Furman University Men’s Soccer | NCAA Division I | Catapult Vector Core
Key Takeaways:
- Data helps to prevent injuries: Daily monitoring of player load, high-speed running, and distance using Catapult technology allowed coaches to optimize recovery and keep players healthy.
- Data drives engagement: Sharing performance metrics directly with the athletes increased individual accountability and created a more motivated team culture.
- Technology is an investment: Program success relies heavily on player health and availability, making sports performance technology a valuable investment for achieving results.
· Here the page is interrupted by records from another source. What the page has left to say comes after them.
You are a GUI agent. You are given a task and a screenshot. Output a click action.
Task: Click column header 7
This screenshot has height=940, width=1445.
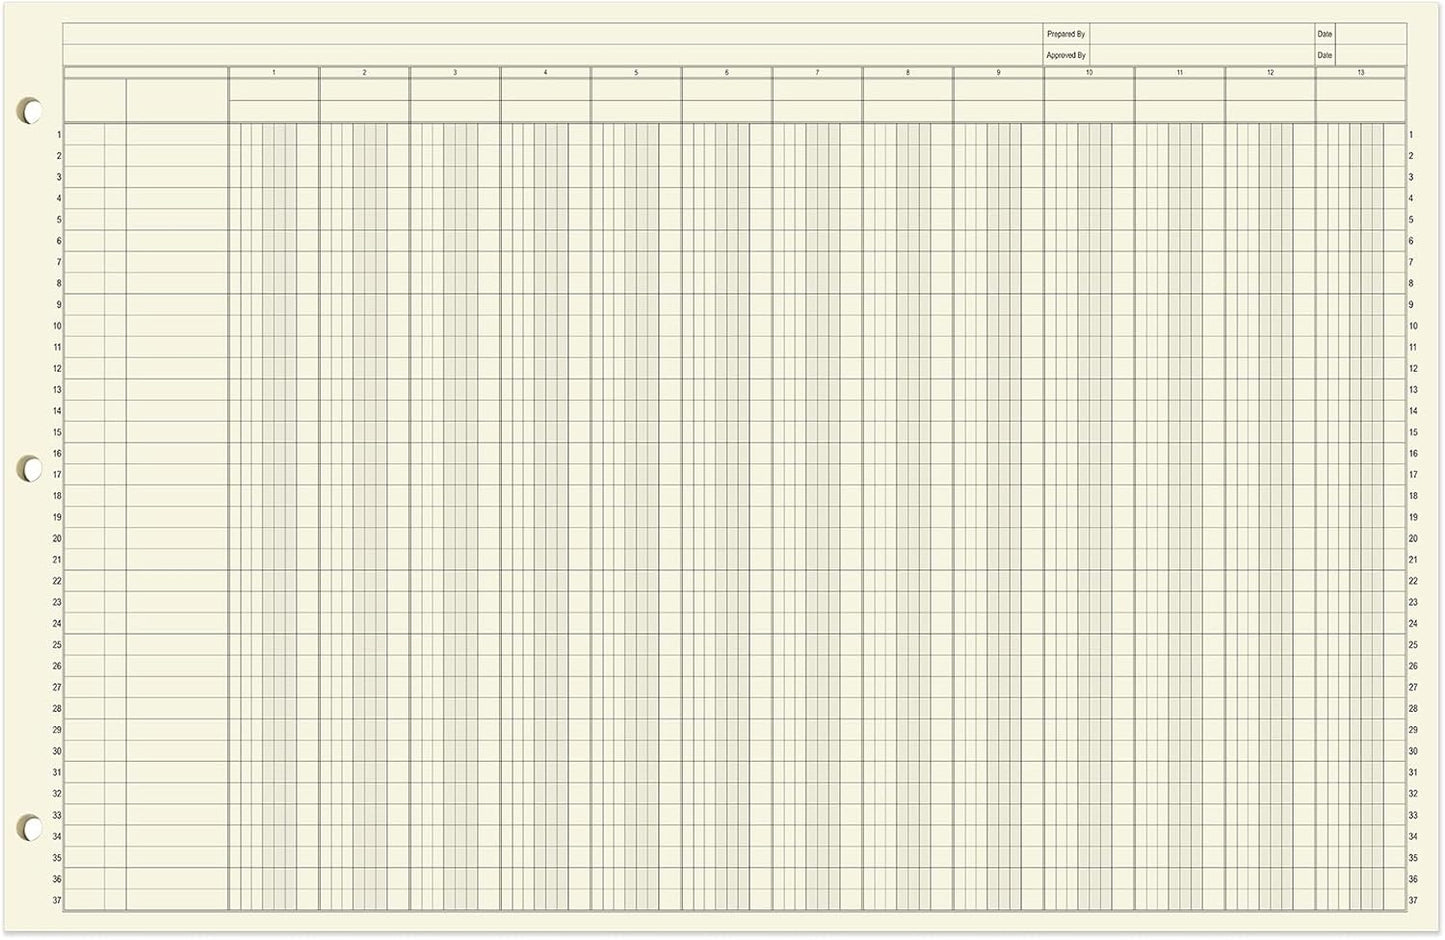pyautogui.click(x=817, y=72)
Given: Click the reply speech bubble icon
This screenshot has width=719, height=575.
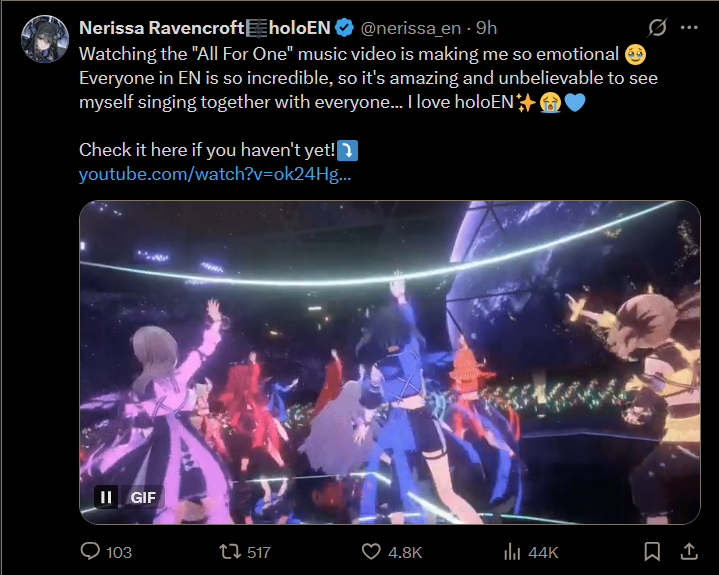Looking at the screenshot, I should [x=90, y=551].
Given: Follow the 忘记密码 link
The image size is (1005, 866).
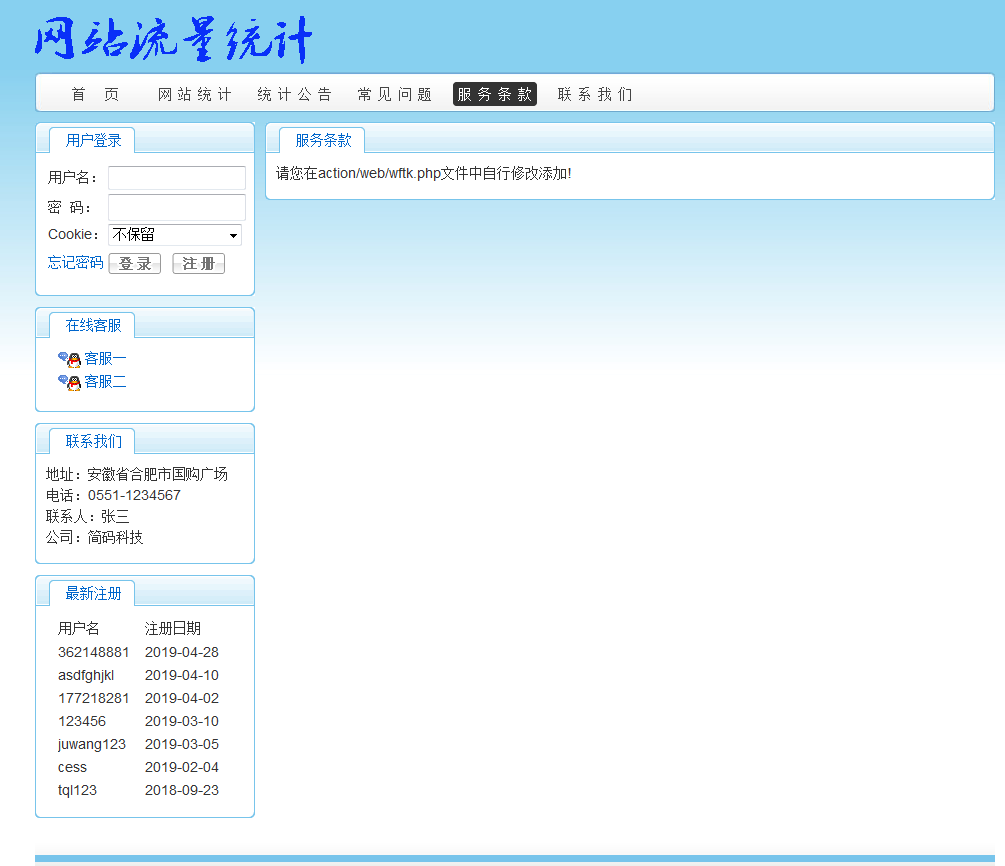Looking at the screenshot, I should [75, 262].
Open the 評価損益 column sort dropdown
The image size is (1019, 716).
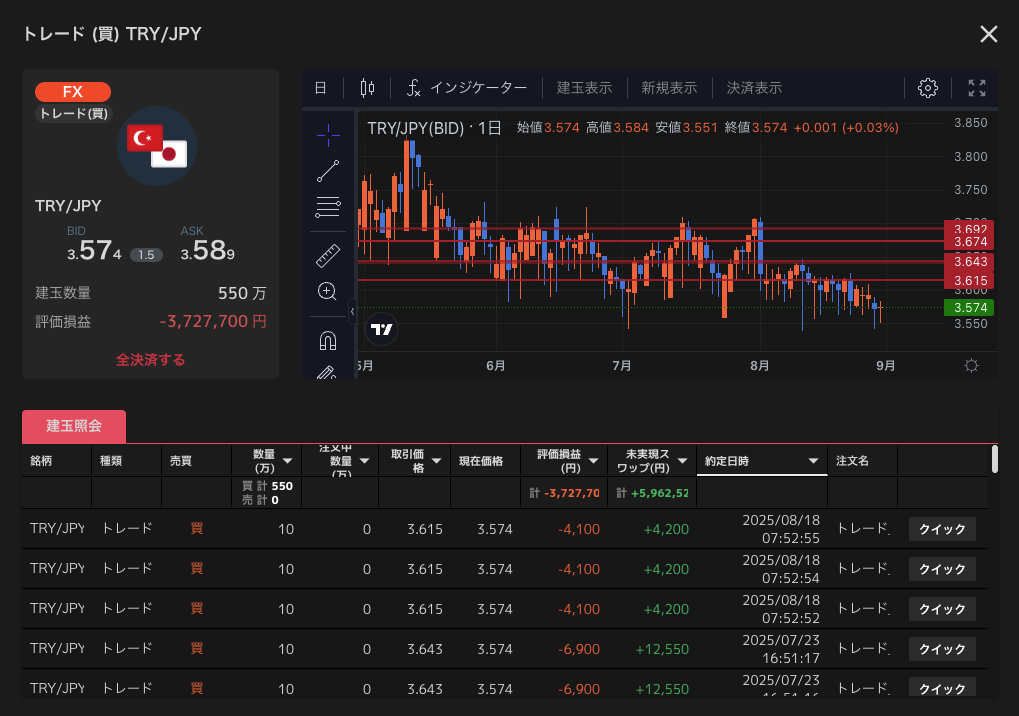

The No. 16 Seed That Made the Final Four
Nobody had Furman on their radar.
A mid-major program from Greenville, South Carolina, seeded 16th in a field of 48 teams. A young squad with freshmen starting in defense. A head coach in his final season before retirement after 31 years on the sideline.
And yet, when the 2025 NCAA College Cup semifinals arrived, there were the Furman Paladins, one of four teams left standing in college soccer, riding a 14-match unbeaten run that was the longest in the entire country.
How do you get a young team to peak at exactly the right moment, across one of the longest and most demanding seasons in collegiate sport? For Furman Men’s Soccer, a big part of the answer had been in place for nearly eight years.
Keeping Players Available
Collegiate soccer is relentless. From preseason through conference play and into a postseason that rewards no one for arriving tired, coaches are constantly making judgment calls about when to push and when to pull back. Get it wrong and your best players aren’t on the pitch when it matters most.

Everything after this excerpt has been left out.